We were only able to find two studies that point to dopamine as an anti-angiogenic in the retina: a retrospective study showing that age-related macular degeneration was delayed by approximately 8 years in patients who were taking L-DOPA for Parkinson’s disease (Brilliant et al., 2016) and an animal study showing that the dopamine agonist bromocriptine reduces vascular permeability in diabetic mice (Kern et al., 2021). The research presented here suggests that treatments that target dopamine could be used as in the diabetic retina to reduce or prevent neovascularization and other vascular pathology, the clinical hallmark of DR and a cause of blindness.
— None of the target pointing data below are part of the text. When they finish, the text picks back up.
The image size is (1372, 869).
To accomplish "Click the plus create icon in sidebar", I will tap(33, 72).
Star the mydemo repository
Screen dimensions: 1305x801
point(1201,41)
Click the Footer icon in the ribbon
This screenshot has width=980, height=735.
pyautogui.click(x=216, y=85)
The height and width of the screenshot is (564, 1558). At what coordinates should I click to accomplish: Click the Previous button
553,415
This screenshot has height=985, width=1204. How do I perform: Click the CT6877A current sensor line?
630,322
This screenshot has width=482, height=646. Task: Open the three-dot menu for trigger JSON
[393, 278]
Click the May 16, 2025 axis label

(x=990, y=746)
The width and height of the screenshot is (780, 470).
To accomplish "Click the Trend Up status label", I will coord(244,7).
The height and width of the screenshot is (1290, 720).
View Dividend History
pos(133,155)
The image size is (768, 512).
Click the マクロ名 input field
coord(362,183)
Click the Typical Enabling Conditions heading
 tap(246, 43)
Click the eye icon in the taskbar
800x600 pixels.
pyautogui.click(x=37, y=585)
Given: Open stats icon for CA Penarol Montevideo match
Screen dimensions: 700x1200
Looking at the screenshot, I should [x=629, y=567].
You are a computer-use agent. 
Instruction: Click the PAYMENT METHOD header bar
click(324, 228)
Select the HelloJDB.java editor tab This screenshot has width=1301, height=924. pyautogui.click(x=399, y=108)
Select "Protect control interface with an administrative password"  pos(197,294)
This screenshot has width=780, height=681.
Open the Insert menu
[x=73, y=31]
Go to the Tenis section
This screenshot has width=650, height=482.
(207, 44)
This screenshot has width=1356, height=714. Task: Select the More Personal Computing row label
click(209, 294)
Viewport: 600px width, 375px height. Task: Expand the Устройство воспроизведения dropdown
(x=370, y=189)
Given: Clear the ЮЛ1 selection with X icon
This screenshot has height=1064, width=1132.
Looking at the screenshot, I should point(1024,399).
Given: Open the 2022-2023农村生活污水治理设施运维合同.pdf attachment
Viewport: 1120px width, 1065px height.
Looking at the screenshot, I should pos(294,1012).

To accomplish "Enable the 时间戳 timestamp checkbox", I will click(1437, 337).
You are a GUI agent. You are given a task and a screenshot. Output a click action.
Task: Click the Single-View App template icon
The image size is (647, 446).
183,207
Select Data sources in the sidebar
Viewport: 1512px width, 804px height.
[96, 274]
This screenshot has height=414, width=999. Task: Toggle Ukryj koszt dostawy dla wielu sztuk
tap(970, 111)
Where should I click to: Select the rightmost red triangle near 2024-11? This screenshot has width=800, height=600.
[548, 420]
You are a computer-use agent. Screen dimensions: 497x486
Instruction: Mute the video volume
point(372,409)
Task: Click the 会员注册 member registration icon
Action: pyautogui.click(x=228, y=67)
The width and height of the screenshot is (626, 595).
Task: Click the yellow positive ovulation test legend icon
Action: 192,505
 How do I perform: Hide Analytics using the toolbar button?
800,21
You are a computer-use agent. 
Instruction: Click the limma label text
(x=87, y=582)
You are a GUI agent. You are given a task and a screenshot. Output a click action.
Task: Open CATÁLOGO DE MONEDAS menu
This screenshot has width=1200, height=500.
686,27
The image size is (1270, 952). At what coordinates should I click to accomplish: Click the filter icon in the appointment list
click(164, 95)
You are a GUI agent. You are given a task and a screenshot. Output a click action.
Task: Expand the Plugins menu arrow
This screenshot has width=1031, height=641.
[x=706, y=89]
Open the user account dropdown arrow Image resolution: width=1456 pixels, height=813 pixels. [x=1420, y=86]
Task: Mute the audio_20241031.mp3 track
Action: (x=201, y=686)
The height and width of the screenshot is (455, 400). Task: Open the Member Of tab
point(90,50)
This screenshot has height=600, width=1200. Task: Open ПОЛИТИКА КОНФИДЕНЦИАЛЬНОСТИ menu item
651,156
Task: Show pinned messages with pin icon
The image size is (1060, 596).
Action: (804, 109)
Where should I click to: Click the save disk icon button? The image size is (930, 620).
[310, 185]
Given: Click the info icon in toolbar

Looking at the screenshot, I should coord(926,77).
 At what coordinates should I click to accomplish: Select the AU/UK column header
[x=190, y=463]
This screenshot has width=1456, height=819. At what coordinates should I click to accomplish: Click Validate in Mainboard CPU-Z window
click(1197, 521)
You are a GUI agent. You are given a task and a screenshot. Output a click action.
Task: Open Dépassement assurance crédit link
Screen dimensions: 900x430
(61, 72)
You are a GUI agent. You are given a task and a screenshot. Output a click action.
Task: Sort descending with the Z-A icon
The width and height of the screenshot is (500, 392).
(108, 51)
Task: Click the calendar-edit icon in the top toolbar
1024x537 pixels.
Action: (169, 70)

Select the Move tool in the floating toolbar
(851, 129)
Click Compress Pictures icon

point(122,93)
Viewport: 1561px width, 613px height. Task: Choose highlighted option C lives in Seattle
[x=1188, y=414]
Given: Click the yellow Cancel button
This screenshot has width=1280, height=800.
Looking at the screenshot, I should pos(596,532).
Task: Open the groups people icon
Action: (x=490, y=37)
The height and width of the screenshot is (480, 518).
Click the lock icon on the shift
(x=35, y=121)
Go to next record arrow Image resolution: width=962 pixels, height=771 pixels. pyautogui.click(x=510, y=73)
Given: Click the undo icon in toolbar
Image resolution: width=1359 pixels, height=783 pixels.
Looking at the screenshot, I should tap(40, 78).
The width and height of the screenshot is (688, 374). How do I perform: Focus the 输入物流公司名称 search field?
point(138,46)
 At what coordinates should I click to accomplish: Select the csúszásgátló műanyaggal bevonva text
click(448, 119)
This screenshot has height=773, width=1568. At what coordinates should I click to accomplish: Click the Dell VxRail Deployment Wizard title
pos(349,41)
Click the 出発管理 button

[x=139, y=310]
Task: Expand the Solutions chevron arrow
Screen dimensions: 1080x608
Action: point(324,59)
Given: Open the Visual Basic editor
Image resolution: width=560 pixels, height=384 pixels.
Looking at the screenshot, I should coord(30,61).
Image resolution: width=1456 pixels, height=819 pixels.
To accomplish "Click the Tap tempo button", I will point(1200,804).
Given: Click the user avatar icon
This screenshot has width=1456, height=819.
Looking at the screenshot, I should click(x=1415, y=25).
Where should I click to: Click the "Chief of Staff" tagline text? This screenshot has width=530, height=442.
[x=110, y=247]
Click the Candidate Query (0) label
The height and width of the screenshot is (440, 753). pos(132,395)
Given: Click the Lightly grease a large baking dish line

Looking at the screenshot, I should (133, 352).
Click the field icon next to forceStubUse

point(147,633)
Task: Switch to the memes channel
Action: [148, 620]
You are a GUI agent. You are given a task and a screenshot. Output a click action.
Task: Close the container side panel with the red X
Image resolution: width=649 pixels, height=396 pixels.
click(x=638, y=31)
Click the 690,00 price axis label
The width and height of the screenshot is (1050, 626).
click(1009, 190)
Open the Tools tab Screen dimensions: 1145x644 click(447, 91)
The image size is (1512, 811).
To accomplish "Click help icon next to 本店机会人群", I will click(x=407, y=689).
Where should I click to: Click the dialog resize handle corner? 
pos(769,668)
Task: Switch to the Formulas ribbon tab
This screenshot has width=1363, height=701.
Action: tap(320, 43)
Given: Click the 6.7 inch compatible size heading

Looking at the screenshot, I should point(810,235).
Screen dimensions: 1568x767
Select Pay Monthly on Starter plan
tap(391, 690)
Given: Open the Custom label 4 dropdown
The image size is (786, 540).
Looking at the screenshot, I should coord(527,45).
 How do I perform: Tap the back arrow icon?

Clinically, diabetes is viewed as a vascular disorder (Frank, 2004; Tonade and Kern, 2021). However, more recent evidence illustrates neuronal changes in diabetic retinopathy (Holopigian et al., 1992, 1997; Ghirlanda et al., 1997; Shirao and Kawasaki, 1998; Barber, 2003; Antonetti et al., 2006; Lecleire-Collet et al., 2011; Aung et al., 2013; Pardue et al., 2014). Additionally, neurovascular coupling is thought to be critical to proper retinal function and is impaired with diabetic retinopathy (Riva et al., 2005). The research presented here is a rare instance of a diabetes model where neuronal and vascular changes are not linked.

The GK rat exhibits many features that make it an attractive model for Type II diabetes, including the fact that it is non-obese, non-insulin dependent, polygenic, and spontaneously develops impaired insulin secretion by 2 weeks with impaired fasting hyperglycemia by 4 weeks. The GK rat has also been shown to display retinal (Matsubara et al., 2006; Allen et al., 2019), cognitive (Moreira et al., 2007; Li et al., 2013; Allen et al., 2019), and motor nerve deficits (Suzuki et al., 1990).

However, our results showed that GK rats lack critical features of diabetic retinopathy, including characteristic vascular pathology, loss of dopamine, linked neuronal and vascular changes, and possible developmental alterations leading to unusually high ERG amplitudes. While still useful for modeling other aspects of diabetes, this study suggests that other models of Type II diabetes should be considered when investigating diabetic retinopathy. Future investigation of dopamine treatments for diabetic retinopathy will focus on a Type II model of diabetes that exhibits deficits that more closely model diabetic retinopathy.